Industries that are likely takeover candidates, he says, include drugs, consumer products, finance, petroleum, chemicals, and paper.

``The next big area will be oil,'' Metz predicts. ``I think Texaco will be dismembered, and this will set off the takeover activity in that industry.''

In the current market, analysts tend to look at individual stocks. Goldman of A.G. Edwards says he's focusing on raising cash for the buying opportunities he expects in the next few weeks.

``It's critical that an investor be above average in cash,'' he says. ``Even though people feel good about the economy and interest rates and think we won't have a recession, we're not out of the woods yet,'' he claims.

The market's momentum as it has climbed recently has not shown the same degree of intensity as when it dropped, Goldman explains. ``The market still is in a serious correction. Despite the positive signs, institutions are sitting on the sidelines.''

Peroni characterizes the market as two-tiered. ``The market is lackluster, but underneath there's a real fire burning, in certain issues,'' he says.

Stocks Peroni likes now include steel, chemical, and opticals, specifically Arco Chemical and Bausch & Lomb. Others he includes on his list are Meredith Corporation, the Maytag Company, and Penn Central Corporation.

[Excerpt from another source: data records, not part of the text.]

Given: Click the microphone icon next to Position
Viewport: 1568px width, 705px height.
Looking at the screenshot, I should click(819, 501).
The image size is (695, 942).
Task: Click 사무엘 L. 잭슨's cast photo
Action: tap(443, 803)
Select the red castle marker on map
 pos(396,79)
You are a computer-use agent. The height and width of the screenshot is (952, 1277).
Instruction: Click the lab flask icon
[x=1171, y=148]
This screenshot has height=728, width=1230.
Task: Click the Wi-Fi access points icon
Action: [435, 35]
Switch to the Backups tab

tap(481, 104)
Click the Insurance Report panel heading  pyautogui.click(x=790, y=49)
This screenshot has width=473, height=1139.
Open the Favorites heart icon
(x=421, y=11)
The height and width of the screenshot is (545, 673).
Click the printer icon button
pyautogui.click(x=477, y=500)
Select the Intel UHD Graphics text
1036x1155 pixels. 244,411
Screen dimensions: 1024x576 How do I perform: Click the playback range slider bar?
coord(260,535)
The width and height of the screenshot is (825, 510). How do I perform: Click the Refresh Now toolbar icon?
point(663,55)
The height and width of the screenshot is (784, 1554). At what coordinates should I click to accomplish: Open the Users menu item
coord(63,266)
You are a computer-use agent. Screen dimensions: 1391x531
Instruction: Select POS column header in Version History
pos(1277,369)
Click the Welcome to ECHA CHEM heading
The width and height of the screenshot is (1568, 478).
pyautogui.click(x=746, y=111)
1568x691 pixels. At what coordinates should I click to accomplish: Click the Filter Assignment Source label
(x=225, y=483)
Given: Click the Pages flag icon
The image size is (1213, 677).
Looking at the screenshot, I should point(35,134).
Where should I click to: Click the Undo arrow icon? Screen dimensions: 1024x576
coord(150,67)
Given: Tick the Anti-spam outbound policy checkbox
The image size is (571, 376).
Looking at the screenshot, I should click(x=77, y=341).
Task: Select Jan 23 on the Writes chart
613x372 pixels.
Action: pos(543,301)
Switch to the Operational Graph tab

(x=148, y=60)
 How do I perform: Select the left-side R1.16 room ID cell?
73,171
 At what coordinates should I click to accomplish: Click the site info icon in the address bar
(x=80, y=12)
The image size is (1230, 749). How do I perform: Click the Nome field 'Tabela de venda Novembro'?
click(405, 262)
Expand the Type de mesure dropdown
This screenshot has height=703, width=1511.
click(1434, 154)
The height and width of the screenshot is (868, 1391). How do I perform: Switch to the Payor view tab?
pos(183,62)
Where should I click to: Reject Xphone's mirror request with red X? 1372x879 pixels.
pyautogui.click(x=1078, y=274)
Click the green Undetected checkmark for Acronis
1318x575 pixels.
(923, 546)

``I'm extremely selective now,'' he says. ``In some aspects the market is undervalued, but it's dangerous to misread that. Only certain stocks are undervalued.''

``We're value investors,'' says Metz of Oppenheimer. ``We watch the cash flow and earnings of companies. We don't take a macro view.'' He likes Polaroid Corporation, Gulf and Western Industries Inc., First Chicago Corporation, and Champion International Corporation.